Alpay Antmen açıklamasına şu şekilde devam etti: “Yargının bağımsız olduğundan ve hukukun üstünlüğü ilkesinin hakim olduğundan söz edemeyiz. Daha kısa süre önce ‘Yargının itibarı yerlerde sürünüyor’ sözleri bizzat yargının üst düzey temsilcileri tarafından ifade edilmişti. Sadece yargı değil, yargı mensupları da yerlerde süründürülüyor. AKP iktidarı faşizan bir kafayla hukuku da hukukçuları da yerlerde sürüdü.
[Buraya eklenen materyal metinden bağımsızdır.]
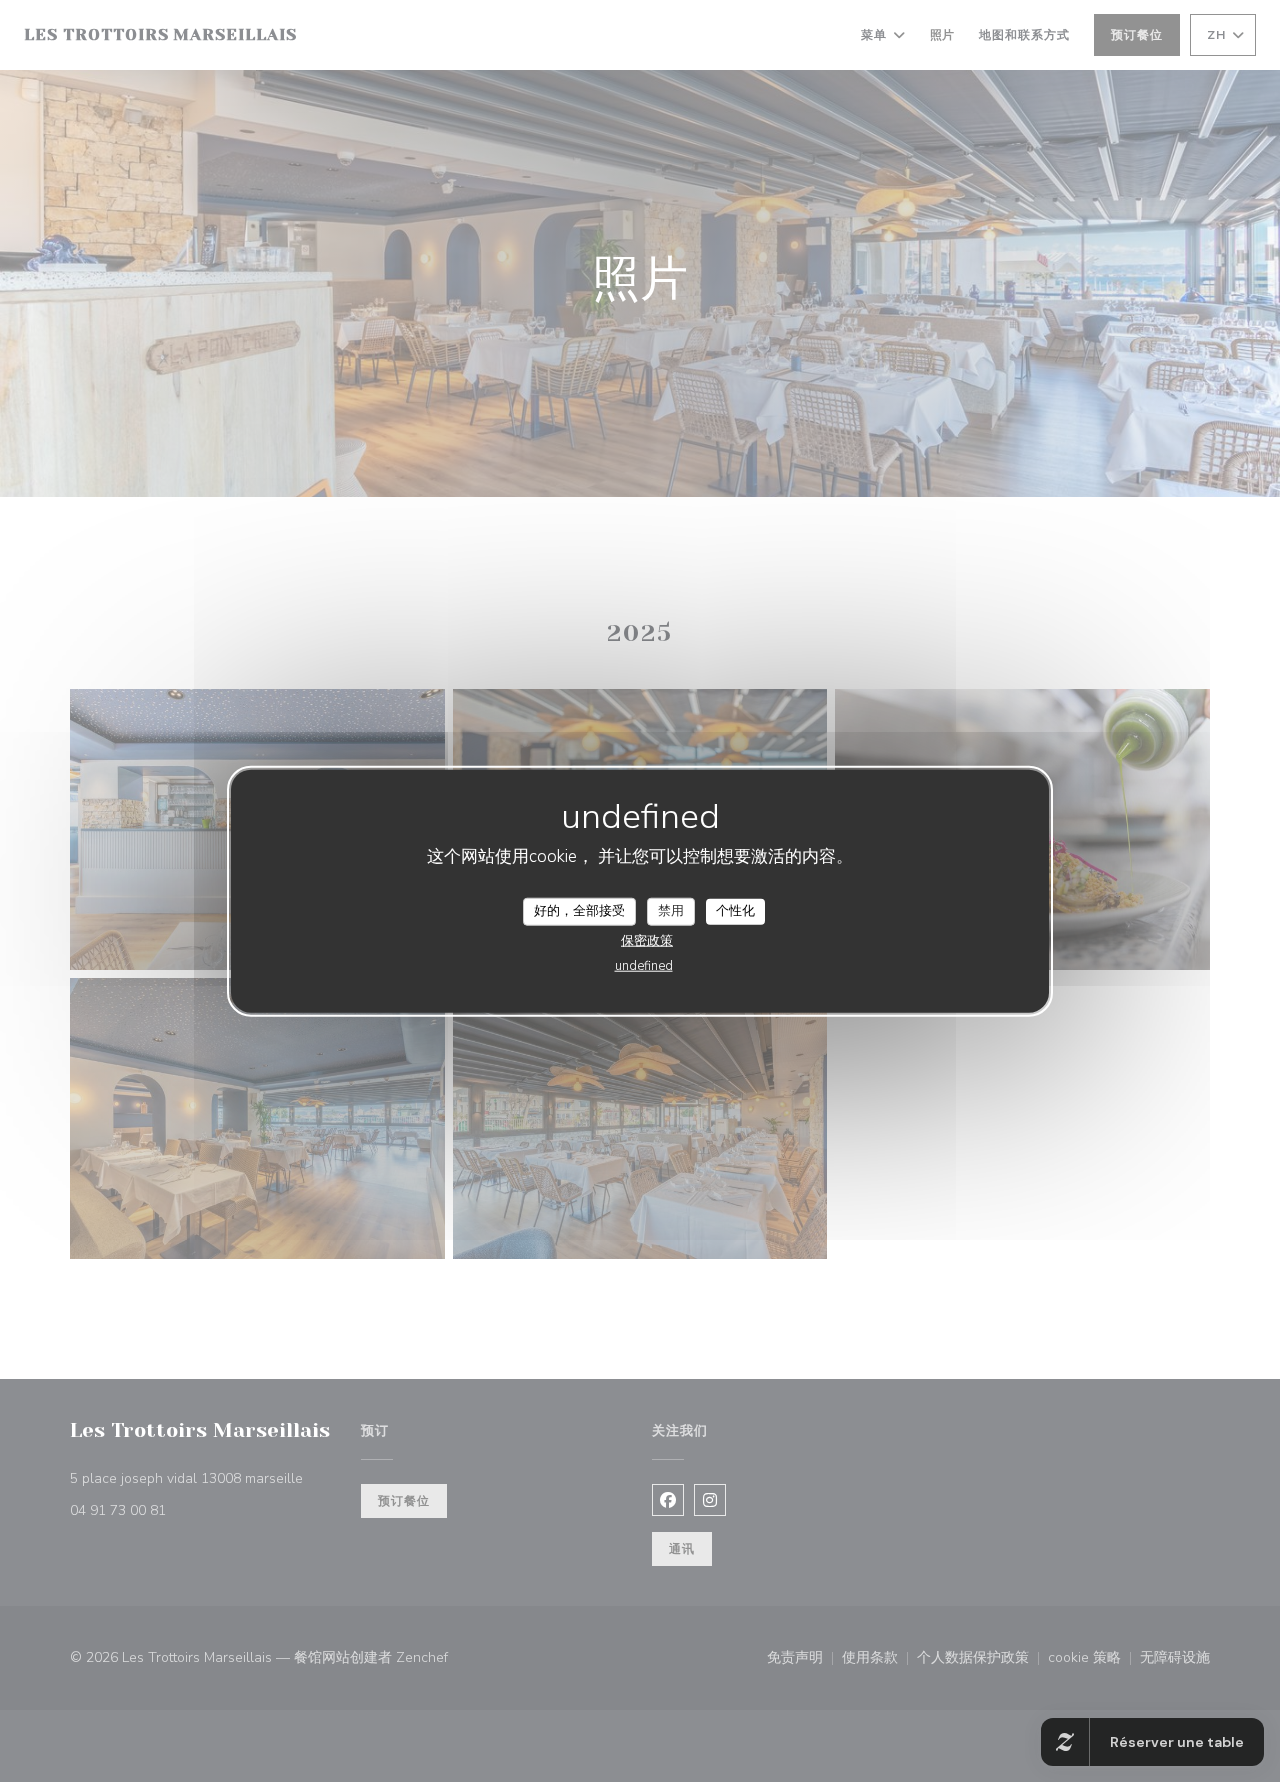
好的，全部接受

Adalet ve İçişleri Bakanları başta olmak üzere tüm saray bürokrasinin cadı avcıları olduğunu öne süren CHP’li Vekil “Ortaçağ’da masumları iftira ile avlayan cadı avcıları vardı. Bugünün cadı avcıları da sarayın bakanları. Ülkede adalet, demokrasi, ekonomi iflas etti. Bu bakanlar ise tek adama yaranmak ve koltuklarını korumak adına cadı avcılığına başladılar. Birisi bir sanatçıyı hedef gösteriyor, öbürü bir gazeteciye saldırıyor, diğeri avukatları ezmeye kalkıyor. Bu Ortaçağ kafasını da bu cadı avcılarını da ait oldukları yere, tarihin karanlık sayfalarına göndereceğiz. AKP iktidarında kimse güvende değil. İlk seçimde bu cadı avcılarını gönderecek ve herkesin güvende olmalarını hukuk içerisinde sağlayacağız” dedi.